Una vicenda «non confermata dai diretti interessati» e tuttavia «ricostruita con la testimonianza sotto garanzia di anonimato di chi ha vissuto indirettamente quel momento e ha accettato di mostrare mail e sms». La notizia non fa che confermare il clima non proprio cordiale dentro al M5S, cosa ampiamente trapelata nel corso degli ultimi mesi.

Non un è mistero che la parlamentare romana Roberta Lombardi, grande sponsor di De Vito, sia stata gelida con Raggi fino a poco prima del voto. Quando si è saputo di un armistizio Lombardi si è presentata sul palco di piazza del Popolo per parlare di casa e patrimonio pubblico: esattamente i due temi che con la vittoria di Raggi erano stati espunti dalle linee programmatiche prioritarie per far spazio a trasparenza, trasporti e rifiuti.

Si potrebbe ricostruire questa contrapposizione con precisione millimetrica, tessendo la trama di voci, screzi e polemiche. Ma in fondo servirebbe a poco, perché come spesso succede in casa M5S questa faida non avviene a causa di divergenze politiche o di diversità di impostazioni culturali. A Roma avviene ciò che nella galassia pentastellata si verifica quasi dovunque: ci sono due gruppi che si contrappongono, anche ferocemente, ma dentro lo scontro è difficile riconoscere il profilo dei contenuti e delle proposte alternative. In genere, la situazione degenera e tutto finisce con l’epurazione di una delle due correnti, ad opera di quella che ha più entrature con la Casaleggio Associati e Beppe Grillo. O si opta per la mancata presentazione della lista, come avvenuto in decine di comuni e diversi capoluoghi di provincia.

La linea più ortodossa alla casa madre milanese sarebbe quella di Virginia Raggi, la quale infatti per l’assessorato alle politiche sociali ha scelto Laura Baldassarre, considerata vicina a Luigi Di Maio. «Solo che Roma non è una città qualsiasi. Siamo sotto i riflettori. E Roberta Lombardi ha rafforzato la sua posizione, ha saputo costruire legami con pezzi di città e rendere difficile la sua defenestrazione, che non sarebbe passata sotto silenzio», ci dice un pentastellato che vuole rimanere anonimo. Così, Raggi ha stravinto le elezioni ma Marcello De Vito, forte di 6541 voti, è diventato «Mister Preferenze». I due sono costretti ad avanzare affiancati. Roma è too big to fail, lì a due passi dalla politica nazionale. Bisogna far buon viso a cattivo gioco, anche se i veti incrociati paralizzano la composizione della giunta.
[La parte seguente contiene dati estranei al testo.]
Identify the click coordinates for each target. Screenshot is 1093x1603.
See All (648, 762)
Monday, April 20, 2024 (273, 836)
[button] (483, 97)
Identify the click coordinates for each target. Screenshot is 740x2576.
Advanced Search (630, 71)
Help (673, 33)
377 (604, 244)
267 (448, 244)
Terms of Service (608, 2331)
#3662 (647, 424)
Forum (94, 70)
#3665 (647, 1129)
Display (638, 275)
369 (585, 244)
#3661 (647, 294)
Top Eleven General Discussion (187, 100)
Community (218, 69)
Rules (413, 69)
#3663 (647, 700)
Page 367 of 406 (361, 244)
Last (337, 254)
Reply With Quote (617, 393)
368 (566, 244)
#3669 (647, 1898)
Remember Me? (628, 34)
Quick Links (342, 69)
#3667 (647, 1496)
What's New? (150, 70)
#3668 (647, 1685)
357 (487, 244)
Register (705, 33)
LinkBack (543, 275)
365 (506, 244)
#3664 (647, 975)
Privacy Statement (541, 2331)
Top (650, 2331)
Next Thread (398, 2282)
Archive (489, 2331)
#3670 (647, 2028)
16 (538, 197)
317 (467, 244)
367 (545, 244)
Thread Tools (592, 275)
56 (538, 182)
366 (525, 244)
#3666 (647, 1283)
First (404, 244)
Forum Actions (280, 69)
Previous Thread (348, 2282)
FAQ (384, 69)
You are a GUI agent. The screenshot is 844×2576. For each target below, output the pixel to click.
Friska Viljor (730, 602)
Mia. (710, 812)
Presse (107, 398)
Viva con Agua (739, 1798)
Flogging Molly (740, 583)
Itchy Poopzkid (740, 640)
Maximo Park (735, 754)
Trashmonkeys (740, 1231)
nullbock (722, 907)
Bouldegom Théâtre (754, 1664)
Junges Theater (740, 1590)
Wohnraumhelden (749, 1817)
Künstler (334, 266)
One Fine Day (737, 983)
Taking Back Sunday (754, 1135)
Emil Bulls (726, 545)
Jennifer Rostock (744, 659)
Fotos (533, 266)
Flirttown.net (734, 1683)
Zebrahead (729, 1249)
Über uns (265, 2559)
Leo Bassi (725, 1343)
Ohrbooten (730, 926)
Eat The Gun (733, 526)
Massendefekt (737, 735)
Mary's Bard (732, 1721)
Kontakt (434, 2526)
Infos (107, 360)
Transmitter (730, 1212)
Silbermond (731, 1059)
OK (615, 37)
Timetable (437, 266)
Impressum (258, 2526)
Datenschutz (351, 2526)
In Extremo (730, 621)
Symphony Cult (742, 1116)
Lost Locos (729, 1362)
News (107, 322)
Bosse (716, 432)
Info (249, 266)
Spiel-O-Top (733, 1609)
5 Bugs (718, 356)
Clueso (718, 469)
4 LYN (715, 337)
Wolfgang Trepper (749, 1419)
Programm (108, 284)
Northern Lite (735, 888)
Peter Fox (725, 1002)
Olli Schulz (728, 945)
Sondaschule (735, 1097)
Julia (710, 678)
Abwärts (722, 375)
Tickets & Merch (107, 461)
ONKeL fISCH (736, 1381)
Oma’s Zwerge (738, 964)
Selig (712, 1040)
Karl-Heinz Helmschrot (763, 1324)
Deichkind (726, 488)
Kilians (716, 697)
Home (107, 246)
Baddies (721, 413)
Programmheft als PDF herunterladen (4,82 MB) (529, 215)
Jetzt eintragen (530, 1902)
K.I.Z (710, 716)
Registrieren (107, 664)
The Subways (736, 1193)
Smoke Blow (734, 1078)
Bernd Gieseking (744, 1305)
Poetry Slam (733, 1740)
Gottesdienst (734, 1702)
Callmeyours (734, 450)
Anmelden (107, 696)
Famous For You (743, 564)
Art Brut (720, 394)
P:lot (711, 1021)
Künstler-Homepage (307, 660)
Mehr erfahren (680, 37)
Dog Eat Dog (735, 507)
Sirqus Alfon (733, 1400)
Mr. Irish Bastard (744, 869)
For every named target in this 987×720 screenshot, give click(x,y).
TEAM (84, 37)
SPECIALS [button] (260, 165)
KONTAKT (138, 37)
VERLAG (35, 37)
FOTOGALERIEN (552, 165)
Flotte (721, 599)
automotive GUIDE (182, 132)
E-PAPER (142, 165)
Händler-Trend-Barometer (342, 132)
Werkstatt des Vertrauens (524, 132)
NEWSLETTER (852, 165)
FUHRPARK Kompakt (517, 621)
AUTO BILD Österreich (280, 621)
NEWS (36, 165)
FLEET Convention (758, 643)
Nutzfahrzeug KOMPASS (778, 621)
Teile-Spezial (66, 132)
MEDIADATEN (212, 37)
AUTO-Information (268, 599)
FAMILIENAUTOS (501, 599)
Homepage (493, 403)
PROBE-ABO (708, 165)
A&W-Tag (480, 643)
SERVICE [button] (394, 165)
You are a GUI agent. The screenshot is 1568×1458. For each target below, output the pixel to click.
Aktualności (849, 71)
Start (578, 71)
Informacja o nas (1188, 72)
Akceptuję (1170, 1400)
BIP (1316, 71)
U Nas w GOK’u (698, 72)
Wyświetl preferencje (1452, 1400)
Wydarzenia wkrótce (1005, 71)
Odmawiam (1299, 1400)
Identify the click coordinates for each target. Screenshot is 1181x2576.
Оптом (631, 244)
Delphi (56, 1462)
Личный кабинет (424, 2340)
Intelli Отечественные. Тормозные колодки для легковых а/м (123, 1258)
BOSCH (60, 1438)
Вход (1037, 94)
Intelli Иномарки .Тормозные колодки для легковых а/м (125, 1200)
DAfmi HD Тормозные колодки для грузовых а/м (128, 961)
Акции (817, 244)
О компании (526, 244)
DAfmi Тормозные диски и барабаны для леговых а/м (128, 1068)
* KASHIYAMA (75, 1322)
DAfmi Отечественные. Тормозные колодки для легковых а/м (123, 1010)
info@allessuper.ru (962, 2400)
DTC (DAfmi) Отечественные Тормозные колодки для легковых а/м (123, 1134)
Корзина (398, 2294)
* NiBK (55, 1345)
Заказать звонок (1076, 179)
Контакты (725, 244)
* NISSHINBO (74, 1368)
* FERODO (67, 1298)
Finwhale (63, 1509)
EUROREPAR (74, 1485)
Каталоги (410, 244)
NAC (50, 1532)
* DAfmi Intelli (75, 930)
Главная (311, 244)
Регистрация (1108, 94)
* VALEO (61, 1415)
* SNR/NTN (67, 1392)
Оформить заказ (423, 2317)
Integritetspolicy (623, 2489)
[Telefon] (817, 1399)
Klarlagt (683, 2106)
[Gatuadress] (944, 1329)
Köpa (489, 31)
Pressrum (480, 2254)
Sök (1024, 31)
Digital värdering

La prima riunione del consiglio comunale, quella che in base ai regolamenti dovrebbe ospitare l’annuncio della squadra della sindaca, è stata procrastinata fino al 7 luglio. Già si annuncia che il 12 luglio, però, ci sarà un altro consiglio, convocato per permettere a Raggi di esporre le «linee programmatiche» della sua amministrazione. Ad esempio Lombardi e De Vito chiedono, con un pizzico di veleno e una formula che pesca dal linguaggio della politica tradizionale, un «supplemento di riflessione» circa la nomina a vice-capo di gabinetto con poteri di firma di Raffaele Marra, l’ex ufficiale della Guardia di finanza che ha ricoperto ruoli importanti con le amministrazioni di destra di Alemanno e Polverini e che dopo le polemiche verrebbe indicato soltanto come «traghettatore» pro-tempore.

Anche tra molti degli elettori del M5S, non ci si dimentica di quando Marra era al dipartimento casa del Comune e di quanto poco fece per impedire che i Piani di zona si trasformassero nell’ennesima occasione di speculare sul cemento, senza che i vincoli imposti all’edilizia agevolata venissero rispettati.